## Directions for this task
Find the line with "The height and width of the screenshot is (764, 1355)." in the entries below, then reproduce it and every line after it down to and including the line with "Given: Click the blue magnifier search icon", exactly.

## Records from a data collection
::::::
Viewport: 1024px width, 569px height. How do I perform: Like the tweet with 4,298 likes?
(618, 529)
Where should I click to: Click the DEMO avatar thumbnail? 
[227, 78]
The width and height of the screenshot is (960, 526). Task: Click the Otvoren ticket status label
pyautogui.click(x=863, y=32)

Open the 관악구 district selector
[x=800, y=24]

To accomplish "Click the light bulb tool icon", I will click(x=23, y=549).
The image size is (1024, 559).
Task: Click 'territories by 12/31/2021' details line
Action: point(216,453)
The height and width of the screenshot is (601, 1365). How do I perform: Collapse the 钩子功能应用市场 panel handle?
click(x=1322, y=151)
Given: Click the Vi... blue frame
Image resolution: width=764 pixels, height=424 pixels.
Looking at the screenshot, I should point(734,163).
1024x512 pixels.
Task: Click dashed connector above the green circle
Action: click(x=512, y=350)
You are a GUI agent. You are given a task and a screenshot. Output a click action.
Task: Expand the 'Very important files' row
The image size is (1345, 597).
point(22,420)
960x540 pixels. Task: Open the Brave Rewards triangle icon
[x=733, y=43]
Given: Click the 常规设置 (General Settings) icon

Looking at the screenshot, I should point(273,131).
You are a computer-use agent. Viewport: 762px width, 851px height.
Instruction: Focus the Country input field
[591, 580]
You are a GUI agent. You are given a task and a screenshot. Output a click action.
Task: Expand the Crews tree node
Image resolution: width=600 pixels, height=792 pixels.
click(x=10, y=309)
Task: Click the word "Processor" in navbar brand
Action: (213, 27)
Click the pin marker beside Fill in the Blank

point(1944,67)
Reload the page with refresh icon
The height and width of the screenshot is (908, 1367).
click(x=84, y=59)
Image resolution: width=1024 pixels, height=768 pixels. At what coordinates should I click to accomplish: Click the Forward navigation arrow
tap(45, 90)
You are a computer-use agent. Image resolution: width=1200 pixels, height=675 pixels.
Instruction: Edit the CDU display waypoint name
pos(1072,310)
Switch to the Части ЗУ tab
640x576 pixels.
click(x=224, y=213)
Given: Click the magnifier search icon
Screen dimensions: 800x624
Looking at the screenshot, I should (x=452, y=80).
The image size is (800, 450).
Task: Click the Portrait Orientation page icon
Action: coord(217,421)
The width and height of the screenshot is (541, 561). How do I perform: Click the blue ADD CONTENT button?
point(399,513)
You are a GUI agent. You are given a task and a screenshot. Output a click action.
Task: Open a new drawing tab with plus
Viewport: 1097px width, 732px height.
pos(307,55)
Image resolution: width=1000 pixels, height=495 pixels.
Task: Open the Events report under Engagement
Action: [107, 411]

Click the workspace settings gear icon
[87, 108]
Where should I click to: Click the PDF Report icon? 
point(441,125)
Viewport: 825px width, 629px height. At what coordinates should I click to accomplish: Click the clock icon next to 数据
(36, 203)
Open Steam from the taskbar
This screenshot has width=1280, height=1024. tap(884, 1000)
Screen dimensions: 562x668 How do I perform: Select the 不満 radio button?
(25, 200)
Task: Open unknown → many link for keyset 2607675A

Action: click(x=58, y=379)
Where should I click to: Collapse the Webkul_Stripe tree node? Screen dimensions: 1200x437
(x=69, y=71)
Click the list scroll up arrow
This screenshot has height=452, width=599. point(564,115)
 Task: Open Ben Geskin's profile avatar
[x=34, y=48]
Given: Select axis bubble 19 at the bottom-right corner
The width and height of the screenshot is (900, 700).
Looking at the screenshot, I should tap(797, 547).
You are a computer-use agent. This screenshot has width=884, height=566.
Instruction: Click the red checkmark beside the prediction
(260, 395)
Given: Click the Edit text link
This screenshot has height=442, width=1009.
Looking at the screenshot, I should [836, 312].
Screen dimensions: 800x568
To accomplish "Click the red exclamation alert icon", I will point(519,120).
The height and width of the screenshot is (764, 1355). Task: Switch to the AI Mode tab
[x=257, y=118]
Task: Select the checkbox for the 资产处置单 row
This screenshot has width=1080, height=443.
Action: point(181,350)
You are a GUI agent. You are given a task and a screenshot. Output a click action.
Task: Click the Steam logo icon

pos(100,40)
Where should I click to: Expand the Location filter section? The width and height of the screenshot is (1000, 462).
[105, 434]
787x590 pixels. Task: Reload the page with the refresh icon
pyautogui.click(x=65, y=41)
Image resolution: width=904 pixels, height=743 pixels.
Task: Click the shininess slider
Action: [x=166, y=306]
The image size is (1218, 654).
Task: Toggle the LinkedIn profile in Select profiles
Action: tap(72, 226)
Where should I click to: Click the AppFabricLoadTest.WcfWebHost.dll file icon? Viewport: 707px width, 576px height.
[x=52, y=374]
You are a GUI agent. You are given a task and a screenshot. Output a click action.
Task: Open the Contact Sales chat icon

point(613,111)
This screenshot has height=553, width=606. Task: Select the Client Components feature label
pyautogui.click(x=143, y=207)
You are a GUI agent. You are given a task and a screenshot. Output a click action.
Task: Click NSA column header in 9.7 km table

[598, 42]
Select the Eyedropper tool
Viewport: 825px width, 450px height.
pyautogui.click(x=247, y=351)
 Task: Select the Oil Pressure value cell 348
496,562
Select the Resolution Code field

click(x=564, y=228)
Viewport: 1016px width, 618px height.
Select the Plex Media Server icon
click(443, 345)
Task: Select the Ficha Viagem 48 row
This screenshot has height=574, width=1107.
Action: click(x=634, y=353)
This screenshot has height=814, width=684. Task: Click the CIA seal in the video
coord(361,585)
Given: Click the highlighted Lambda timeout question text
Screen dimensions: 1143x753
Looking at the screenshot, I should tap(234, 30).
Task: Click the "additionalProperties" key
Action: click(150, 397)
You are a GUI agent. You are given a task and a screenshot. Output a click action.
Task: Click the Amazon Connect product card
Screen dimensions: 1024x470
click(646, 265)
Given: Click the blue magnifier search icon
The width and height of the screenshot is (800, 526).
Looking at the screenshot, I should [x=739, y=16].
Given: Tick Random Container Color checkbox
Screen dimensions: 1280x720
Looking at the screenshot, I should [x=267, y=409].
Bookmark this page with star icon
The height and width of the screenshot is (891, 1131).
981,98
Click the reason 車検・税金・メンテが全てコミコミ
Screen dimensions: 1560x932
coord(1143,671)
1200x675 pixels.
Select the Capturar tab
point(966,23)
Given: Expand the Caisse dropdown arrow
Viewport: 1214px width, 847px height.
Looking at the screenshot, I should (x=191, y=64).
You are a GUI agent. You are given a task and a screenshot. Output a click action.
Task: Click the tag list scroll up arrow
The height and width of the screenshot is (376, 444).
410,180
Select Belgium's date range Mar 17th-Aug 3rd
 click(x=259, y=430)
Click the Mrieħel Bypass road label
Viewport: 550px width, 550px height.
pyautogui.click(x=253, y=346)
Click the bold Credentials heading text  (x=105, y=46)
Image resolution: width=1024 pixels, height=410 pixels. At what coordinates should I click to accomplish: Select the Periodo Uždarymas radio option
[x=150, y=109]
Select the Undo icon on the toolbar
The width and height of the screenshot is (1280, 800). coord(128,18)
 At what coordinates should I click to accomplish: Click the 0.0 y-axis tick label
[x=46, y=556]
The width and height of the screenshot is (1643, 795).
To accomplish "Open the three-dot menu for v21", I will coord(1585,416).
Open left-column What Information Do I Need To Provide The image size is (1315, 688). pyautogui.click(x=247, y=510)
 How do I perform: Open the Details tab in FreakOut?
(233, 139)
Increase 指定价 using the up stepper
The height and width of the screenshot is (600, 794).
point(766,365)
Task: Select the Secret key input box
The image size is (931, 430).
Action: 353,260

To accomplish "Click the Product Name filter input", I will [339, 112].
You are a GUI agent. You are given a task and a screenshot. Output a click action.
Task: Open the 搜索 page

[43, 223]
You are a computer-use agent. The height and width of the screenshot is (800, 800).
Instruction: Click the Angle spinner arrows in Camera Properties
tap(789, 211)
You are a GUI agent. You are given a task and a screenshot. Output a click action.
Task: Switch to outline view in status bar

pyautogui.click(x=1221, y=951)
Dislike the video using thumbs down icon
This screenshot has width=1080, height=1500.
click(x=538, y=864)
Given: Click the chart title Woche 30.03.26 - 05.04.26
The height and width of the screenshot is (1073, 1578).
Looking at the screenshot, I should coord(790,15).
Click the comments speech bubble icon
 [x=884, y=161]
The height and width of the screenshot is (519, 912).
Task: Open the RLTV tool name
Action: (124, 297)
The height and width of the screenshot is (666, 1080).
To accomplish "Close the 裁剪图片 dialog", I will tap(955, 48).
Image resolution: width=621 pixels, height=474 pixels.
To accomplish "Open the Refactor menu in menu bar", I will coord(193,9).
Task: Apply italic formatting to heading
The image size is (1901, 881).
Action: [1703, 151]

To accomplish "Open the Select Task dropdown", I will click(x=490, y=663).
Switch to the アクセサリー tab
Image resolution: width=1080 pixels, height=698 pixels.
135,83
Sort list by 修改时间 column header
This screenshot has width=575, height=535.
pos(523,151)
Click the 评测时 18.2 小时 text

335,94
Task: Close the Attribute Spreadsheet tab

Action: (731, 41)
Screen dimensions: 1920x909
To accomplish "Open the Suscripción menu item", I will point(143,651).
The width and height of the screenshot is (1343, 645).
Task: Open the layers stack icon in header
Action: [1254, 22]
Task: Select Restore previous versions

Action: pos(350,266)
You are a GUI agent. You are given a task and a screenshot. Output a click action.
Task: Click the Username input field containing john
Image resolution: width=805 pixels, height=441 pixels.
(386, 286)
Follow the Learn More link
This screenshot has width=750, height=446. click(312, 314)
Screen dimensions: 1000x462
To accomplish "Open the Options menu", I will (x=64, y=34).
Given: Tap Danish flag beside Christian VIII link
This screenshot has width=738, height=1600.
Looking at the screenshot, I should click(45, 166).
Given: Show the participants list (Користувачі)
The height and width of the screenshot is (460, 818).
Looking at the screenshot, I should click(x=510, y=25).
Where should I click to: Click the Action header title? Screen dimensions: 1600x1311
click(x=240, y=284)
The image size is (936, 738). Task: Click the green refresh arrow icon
::::::
## Written answer
The height and width of the screenshot is (764, 1355). Task: Switch to the AI Mode tab
[x=257, y=118]
Task: Select the checkbox for the 资产处置单 row
This screenshot has width=1080, height=443.
Action: point(181,350)
You are a GUI agent. You are given a task and a screenshot. Output a click action.
Task: Click the Steam logo icon

pos(100,40)
Where should I click to: Expand the Location filter section? The width and height of the screenshot is (1000, 462).
[105, 434]
787x590 pixels. Task: Reload the page with the refresh icon
pyautogui.click(x=65, y=41)
Image resolution: width=904 pixels, height=743 pixels.
Task: Click the shininess slider
Action: [x=166, y=306]
The image size is (1218, 654).
Task: Toggle the LinkedIn profile in Select profiles
Action: tap(72, 226)
Where should I click to: Click the AppFabricLoadTest.WcfWebHost.dll file icon? Viewport: 707px width, 576px height.
[x=52, y=374]
You are a GUI agent. You are given a task and a screenshot. Output a click action.
Task: Open the Contact Sales chat icon

point(613,111)
This screenshot has height=553, width=606. Task: Select the Client Components feature label
pyautogui.click(x=143, y=207)
You are a GUI agent. You are given a task and a screenshot. Output a click action.
Task: Click NSA column header in 9.7 km table

[598, 42]
Select the Eyedropper tool
Viewport: 825px width, 450px height.
pyautogui.click(x=247, y=351)
 Task: Select the Oil Pressure value cell 348
496,562
Select the Resolution Code field

click(x=564, y=228)
Viewport: 1016px width, 618px height.
Select the Plex Media Server icon
click(443, 345)
Task: Select the Ficha Viagem 48 row
This screenshot has height=574, width=1107.
Action: click(x=634, y=353)
This screenshot has height=814, width=684. Task: Click the CIA seal in the video
coord(361,585)
Given: Click the highlighted Lambda timeout question text
Screen dimensions: 1143x753
Looking at the screenshot, I should tap(234, 30).
Task: Click the "additionalProperties" key
Action: click(150, 397)
You are a GUI agent. You are given a task and a screenshot. Output a click action.
Task: Click the Amazon Connect product card
Screen dimensions: 1024x470
click(646, 265)
Given: Click the blue magnifier search icon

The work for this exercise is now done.